朝とルール~②~

私たちは "恋人" ではない。


『ね、裕飛。明日からはさ、兄妹になるけど、好き同士でもあるの。』


『うわぁ~!その "好き同士" ってやつめちゃめちゃいいわ!ニヤける!』


『もー!真面目に聞いて!えー、私たちは、兄妹になることで多くの特権を手に入れられます。が!それは少しの我慢によって守られる平穏なのです!』


『楓、難しい言葉使わないで。』


今のどこに難しい言葉があったのだろう。まっ、いいや!


『つまりね、私たちの関係は、法律上はなんら問題ないけど、周りから見たらやっぱり理解されないわけ!』


『え!じゃあ、兄妹になったらダメじゃん!』


『最後まで聞いて!でもね、あることを守れば、兄妹であることの特権を最大限に活かしながら、周りからもとやかく言われない最高の生活が手に入るの!』


『なに!何を守ればいいの!』


『それはズバリ!この関係を、全力で隠し通すことよ!そして、めちゃめちゃ仲の良い兄妹になるの!』


『え、それだけで良いの?』


さすが裕飛。私と同じ考え方だ。特権の偉大さを完全に理解している。


『そう!それだけで良いの!それさえ守れば、家族だからずっと一緒にいられるし、休みの日に2人で出かけたって、仲の良い兄妹ね~って言われるだけ!はい、最高!』


『はい!最高!絶対守る!』


『我慢という名のスリルというか、2人だけの秘密

というか…、これ自体も楽しんじゃおうよ!せっかくだし!好きな人と兄妹なんて経験できないし~!』


『まじ最高だわ!ルール色々作ってこうぜ!』



こうしてノリノリで決めた様々なルールに基づき、好き同士がバレないよう、私たちはお互いを "想い人" として接している。

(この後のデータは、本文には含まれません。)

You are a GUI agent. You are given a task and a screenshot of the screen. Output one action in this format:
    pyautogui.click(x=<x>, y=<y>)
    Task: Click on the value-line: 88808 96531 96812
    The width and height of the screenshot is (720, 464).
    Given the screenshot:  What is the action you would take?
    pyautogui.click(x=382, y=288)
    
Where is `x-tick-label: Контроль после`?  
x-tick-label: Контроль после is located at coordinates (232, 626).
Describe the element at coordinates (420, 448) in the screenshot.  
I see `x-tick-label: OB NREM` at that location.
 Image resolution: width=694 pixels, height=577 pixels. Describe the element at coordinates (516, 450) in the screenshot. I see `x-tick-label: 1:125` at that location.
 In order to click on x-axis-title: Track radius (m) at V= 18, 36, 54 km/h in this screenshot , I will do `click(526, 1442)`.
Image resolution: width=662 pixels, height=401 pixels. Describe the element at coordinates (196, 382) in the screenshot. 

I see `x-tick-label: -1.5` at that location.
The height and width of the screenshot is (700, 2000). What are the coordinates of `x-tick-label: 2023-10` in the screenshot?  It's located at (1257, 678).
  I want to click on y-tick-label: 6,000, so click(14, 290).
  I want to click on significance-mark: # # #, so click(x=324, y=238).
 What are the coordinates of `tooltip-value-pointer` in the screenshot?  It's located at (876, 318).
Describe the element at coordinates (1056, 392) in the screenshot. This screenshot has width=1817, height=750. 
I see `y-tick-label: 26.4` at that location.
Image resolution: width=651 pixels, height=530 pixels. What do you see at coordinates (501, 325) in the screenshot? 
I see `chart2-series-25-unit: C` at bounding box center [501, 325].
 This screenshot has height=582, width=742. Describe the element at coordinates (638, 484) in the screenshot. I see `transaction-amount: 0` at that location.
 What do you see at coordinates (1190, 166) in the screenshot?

決して恋人とは呼ばないというのも、ルールのひとつ。恋人ではあまりに距離を近く、強く感じてしまうから。それに準じて、恋人がするようなことはしない。隠すことが辛くなってしまうほど、重い事実を作らないと決めた。



「楓!行くぞ!」


「ちょっと待ってよ!パパママ!行ってきます!」


朝は必ず一緒に学校に行く。これもルールのひとつ。といっても、私たちは違う高校に通っているため、最寄り駅まで。私はここから3駅先の進学校。裕飛は逆方向に3駅先の…うーん、ちょっぴりおバカな高校に通っている。


「あ~ら。今日も仲良しねぇ~。いってらっしゃい!」


「おーツインズ!気ぃつけてな!」


隣の家のおばさんも、タバコ屋のおっちゃんも。み~んな私たちを仲の良い兄妹と言ってくれる!これで良いのだ!最高!


「よし!じゃーな楓!帰りもここで待ち合わせな!」


「うん!気を付けてね!いってらっしゃい!」


駅のホーム。私たちはここでいってらっしゃいのハイタッチをする。そして一瞬だけ、その手を "ぎゅっ" として、お互いの手を握る。両片想いの私たちの、1秒だけの小さな秘密だ。